[Stored data]

■ ■ ■ ■ ■

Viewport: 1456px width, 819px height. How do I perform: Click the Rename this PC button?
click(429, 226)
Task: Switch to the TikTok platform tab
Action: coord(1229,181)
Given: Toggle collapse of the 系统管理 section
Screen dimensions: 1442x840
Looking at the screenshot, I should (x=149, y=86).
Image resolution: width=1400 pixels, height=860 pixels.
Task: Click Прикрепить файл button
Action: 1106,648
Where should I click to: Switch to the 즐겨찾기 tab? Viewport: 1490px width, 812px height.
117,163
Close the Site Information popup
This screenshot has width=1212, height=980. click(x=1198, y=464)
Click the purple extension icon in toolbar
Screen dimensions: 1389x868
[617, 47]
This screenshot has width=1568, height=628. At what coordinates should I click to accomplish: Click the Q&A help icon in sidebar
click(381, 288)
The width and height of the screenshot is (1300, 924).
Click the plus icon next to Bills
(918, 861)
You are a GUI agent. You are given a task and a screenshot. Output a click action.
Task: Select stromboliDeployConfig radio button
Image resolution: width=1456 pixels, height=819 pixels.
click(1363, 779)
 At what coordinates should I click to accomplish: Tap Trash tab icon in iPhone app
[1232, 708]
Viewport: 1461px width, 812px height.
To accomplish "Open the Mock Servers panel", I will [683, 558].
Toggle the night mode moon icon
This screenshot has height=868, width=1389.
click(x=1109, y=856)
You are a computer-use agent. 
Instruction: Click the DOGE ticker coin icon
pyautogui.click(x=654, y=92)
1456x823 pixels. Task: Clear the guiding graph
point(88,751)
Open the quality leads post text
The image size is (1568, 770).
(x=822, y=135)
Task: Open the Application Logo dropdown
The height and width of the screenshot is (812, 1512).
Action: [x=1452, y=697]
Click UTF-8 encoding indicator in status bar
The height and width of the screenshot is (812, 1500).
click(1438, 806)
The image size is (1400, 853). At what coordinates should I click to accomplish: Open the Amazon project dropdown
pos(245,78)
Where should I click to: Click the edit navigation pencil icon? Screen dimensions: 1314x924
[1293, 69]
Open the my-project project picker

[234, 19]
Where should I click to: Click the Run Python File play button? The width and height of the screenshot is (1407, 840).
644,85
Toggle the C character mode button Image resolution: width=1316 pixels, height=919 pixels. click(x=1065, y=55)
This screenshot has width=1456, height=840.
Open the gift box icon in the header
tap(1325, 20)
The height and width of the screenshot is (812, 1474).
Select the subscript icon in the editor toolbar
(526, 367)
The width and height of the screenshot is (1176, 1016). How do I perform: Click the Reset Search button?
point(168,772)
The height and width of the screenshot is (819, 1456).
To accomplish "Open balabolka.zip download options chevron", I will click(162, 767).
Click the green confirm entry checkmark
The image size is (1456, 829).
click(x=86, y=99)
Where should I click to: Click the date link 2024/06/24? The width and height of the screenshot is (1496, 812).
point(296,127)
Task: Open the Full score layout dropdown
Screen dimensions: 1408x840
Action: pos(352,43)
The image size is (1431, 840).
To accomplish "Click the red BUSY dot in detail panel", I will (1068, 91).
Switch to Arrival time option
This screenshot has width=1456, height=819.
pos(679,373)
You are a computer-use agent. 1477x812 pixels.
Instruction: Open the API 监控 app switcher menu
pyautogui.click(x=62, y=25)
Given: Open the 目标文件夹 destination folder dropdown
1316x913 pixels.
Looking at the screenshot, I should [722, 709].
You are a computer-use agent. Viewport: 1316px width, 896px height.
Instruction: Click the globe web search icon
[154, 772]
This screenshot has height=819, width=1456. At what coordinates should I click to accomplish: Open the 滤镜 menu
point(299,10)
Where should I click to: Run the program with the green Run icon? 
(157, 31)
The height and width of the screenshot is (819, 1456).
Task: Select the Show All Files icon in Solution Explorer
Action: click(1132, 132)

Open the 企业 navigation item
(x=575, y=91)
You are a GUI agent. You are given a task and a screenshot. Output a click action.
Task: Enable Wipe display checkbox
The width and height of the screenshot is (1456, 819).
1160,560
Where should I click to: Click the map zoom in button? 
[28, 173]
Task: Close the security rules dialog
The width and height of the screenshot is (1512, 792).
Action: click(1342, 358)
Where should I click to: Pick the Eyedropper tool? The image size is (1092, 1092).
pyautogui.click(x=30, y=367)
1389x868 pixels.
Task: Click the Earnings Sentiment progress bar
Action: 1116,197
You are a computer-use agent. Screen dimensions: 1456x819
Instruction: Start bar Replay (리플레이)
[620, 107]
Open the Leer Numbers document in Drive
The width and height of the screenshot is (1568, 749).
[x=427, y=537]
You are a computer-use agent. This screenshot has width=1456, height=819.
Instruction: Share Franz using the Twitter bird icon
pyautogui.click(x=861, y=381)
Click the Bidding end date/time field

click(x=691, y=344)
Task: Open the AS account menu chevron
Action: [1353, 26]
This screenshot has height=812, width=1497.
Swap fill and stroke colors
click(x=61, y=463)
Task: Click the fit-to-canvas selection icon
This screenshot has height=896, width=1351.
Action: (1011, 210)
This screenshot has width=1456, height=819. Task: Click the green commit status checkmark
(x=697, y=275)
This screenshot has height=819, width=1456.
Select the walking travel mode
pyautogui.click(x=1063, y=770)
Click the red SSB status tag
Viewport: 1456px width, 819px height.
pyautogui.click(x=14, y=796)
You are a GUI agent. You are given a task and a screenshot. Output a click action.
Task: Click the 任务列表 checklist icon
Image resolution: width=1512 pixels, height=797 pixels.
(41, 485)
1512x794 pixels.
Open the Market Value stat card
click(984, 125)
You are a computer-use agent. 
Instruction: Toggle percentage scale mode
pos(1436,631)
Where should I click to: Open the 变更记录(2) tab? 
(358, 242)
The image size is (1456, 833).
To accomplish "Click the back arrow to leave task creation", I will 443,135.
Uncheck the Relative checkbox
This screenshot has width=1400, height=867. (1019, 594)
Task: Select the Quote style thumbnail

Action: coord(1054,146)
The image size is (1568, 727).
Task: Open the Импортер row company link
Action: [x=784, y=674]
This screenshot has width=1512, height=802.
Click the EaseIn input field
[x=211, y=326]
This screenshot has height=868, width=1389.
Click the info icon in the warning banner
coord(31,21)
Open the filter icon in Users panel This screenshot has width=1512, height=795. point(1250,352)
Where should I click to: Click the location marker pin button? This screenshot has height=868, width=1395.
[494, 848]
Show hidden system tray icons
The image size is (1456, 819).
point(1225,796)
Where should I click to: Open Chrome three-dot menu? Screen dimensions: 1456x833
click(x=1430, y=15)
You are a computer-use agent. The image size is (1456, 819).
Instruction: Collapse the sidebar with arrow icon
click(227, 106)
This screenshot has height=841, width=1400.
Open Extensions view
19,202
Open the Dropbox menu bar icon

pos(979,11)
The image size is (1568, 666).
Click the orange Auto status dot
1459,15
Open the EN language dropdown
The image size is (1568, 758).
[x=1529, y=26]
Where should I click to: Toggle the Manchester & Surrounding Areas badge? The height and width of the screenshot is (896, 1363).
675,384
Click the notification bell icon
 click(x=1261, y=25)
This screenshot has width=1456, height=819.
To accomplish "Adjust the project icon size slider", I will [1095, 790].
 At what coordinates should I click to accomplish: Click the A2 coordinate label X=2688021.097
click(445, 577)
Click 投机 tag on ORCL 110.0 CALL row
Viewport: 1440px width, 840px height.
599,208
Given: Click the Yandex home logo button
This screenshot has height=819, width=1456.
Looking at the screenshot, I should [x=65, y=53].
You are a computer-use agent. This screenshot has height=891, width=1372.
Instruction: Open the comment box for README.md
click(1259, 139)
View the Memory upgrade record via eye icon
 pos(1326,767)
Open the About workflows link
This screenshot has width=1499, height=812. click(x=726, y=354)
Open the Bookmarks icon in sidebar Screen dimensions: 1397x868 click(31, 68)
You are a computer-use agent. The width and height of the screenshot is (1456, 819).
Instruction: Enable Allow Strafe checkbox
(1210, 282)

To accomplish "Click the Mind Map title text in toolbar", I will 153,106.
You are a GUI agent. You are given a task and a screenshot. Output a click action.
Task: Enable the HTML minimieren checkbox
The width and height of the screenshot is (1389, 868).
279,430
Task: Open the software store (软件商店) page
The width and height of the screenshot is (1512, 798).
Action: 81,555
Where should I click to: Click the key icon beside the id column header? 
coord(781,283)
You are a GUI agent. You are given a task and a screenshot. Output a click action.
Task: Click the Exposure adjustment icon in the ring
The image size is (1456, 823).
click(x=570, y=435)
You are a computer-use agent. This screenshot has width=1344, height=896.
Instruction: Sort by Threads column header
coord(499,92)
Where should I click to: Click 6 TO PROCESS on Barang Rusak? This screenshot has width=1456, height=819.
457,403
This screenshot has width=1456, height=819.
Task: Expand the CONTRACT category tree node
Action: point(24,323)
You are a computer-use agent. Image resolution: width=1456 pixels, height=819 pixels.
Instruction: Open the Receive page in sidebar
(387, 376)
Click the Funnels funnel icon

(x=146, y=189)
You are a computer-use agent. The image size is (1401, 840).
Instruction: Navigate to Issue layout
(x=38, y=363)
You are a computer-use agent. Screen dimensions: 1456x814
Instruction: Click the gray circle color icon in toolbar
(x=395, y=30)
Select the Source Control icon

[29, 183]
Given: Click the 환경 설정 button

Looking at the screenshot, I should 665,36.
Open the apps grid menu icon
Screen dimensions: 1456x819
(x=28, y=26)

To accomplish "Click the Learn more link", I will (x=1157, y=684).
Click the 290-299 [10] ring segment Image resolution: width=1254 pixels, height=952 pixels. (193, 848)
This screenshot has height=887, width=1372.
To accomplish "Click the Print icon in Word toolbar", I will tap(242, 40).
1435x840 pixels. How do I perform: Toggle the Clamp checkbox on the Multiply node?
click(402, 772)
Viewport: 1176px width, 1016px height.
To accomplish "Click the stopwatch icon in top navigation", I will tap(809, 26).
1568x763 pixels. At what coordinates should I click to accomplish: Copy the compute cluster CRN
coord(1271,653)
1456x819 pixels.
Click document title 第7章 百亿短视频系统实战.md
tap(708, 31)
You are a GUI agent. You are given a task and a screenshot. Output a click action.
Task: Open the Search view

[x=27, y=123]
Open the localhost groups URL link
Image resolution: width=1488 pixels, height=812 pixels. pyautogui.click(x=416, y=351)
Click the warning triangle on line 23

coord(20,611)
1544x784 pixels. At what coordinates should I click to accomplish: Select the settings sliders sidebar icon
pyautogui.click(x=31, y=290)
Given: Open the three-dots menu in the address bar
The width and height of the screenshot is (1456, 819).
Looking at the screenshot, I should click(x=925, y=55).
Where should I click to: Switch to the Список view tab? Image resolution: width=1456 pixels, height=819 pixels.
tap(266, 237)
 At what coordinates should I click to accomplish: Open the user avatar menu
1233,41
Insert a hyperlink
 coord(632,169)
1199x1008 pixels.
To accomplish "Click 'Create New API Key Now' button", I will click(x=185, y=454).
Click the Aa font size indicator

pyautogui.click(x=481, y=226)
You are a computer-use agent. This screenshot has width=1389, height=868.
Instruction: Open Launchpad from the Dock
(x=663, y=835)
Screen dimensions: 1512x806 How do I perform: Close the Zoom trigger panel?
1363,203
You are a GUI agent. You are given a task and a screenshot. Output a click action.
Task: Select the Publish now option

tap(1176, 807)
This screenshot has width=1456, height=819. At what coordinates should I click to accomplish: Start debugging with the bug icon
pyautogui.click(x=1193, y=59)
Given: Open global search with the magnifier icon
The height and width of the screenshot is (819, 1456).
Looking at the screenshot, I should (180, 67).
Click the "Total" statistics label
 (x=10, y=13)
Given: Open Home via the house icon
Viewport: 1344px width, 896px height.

■ ■ ■ ■ ■

From the very first line of the data through the line with "Given: Toggle collapse of the 系统管理 section" in it, please reproduce each line exactly and output nothing more.

Viewport: 1456px width, 819px height. How do I perform: Click the Rename this PC button?
click(429, 226)
Task: Switch to the TikTok platform tab
Action: coord(1229,181)
Given: Toggle collapse of the 系统管理 section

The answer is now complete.